Cocoa, traded on the Liffe futures exchange in London, has hit 15-year highs in recent days as the key news on the west African crop indicates that it will not be a bumper harvest.

Also, chocolate manufacturers, who stayed out of the market as they saw prices almost double over the last year, are now desperately short of the raw material and have been forced to buy the cocoa at these inflated prices.

Mr Ward, chief executive of Armajaro, which in July took delivery of around 5 per cent of world annual production, said the continued strength of cocoa prices proved that he was not simply a speculator. "We're happy. It's been demonstrated very well it was all market fundamentals. But I've been quite surprised myself at the strength of the market," he said.

There is already evidence that this is feeding through to the end product, with the price of chocolate bars rising in continental Europe.

Last month, Nestlé announced that the price of its chocolate bars in its home country of Switzerland would have to rise 4.5 per cent. Austria and Russia have also seen price increases. In Germany, GFK, the economic research company, last week said it expected wholesale and retail prices of chocolate to rise significantly.

Matt Parry, of the Economist Intelligence Unit, said demand from processors for cocoa, ahead of Christmas, Valentine's Day and Easter, should be enough to keep prices high. "It looks like the manufacturers have been caught out and they probably can't wait any longer [to buy]. Anthony Ward's bet has paid off," he said.

Although the EIU's latest report said prices will come down in the medium term, the bubble will not burst until next year. Mr Ward took a £150m gamble to take physical delivery of 148,000 tonnes of cocoa from contracts traded on Liffe. It is thought that he acquired the cocoa at an average price of about £1,000 a tonne.

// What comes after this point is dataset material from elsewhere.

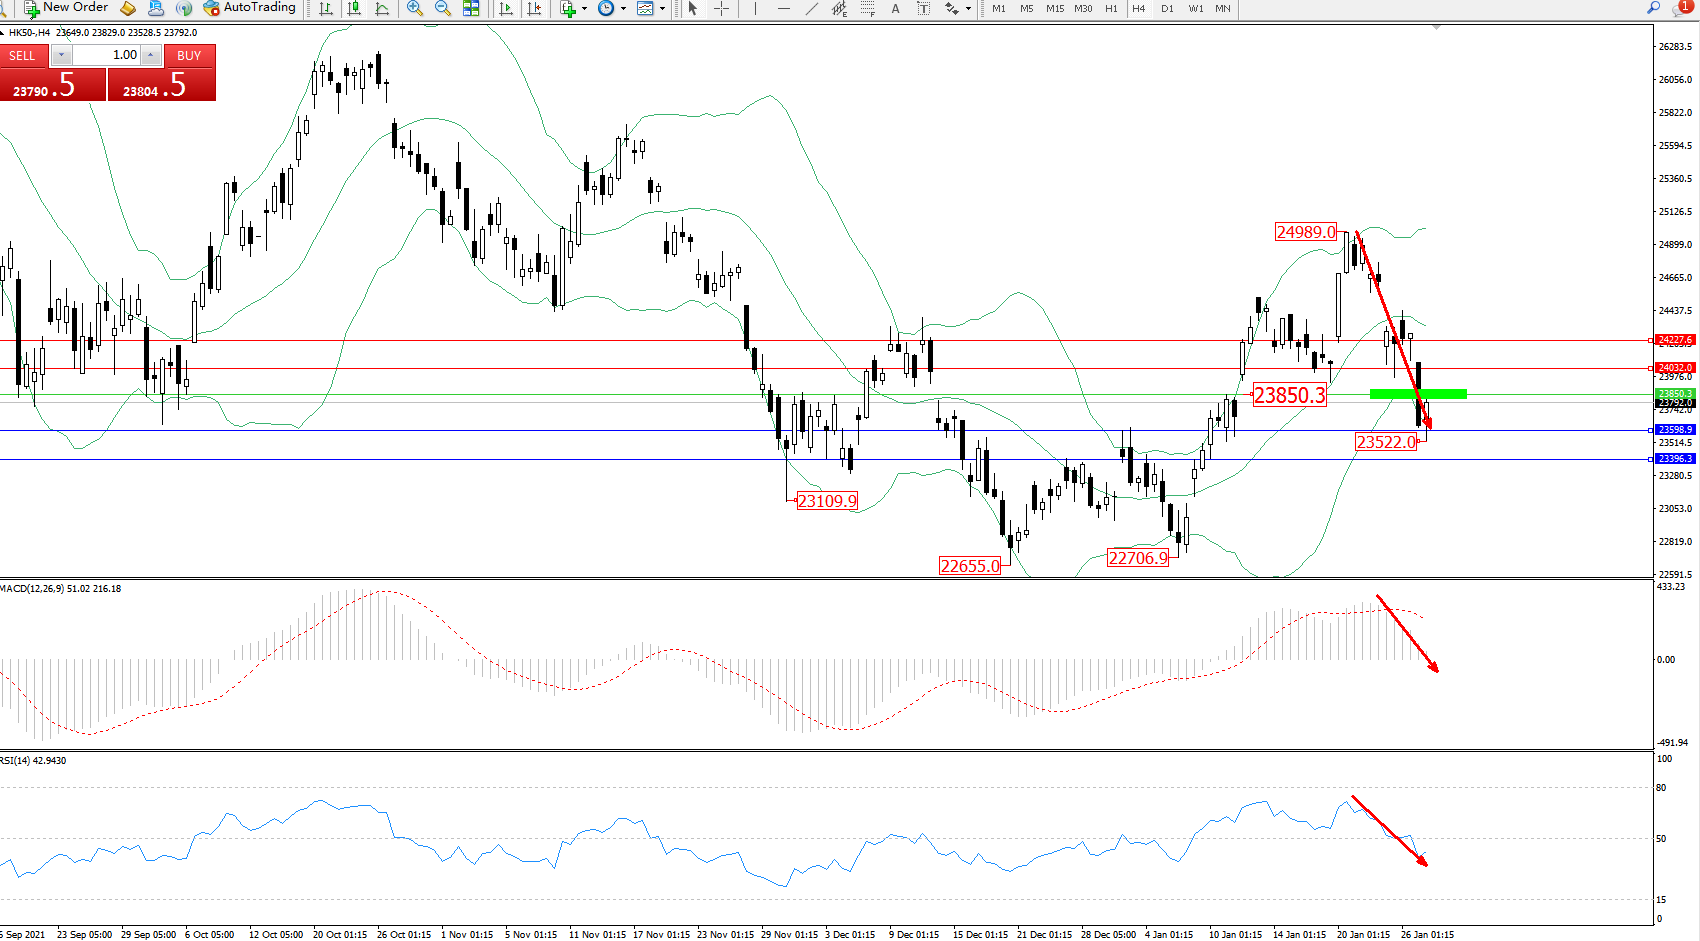
Task: Click the red SELL button
Action: pos(23,55)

On Liffe prices recently climbed to more than £1,400 a tonne while New York cocoa futures saw prices at more than $2,000 a tonne. Mr Ward took his position after the two last crops in the Ivory Coast, where 40 per cent of the world's cocoa is grown, proved to be weak and both years saw global deficits in supply. Early news of this season's crop from the Ivory Coast suggests it has been damaged by wet weather, as high humidity has caused the cocoa pods to rot. It all points to an unprecedented third year in a row of global under-supply.

Mr Ward will have hedged more than half his cocoa position in the futures market, so it is difficult to calculate what sort of profit he is sitting on. He said it should be measured in the millions, but acknowledged that when he offloaded most of his cocoa, the profit may be in the tens of millions.

"We've been selling in the market," he said. "But we still have a reasonable amount of stock. Mid to late November is generally the best time to sell."

For those who missed out on the cocoa rally, Mr Ward said coffee may be next, although he had no intention of entering this market. "Coffee has rallied 20 per cent in the last eight days. We could see it double," he said.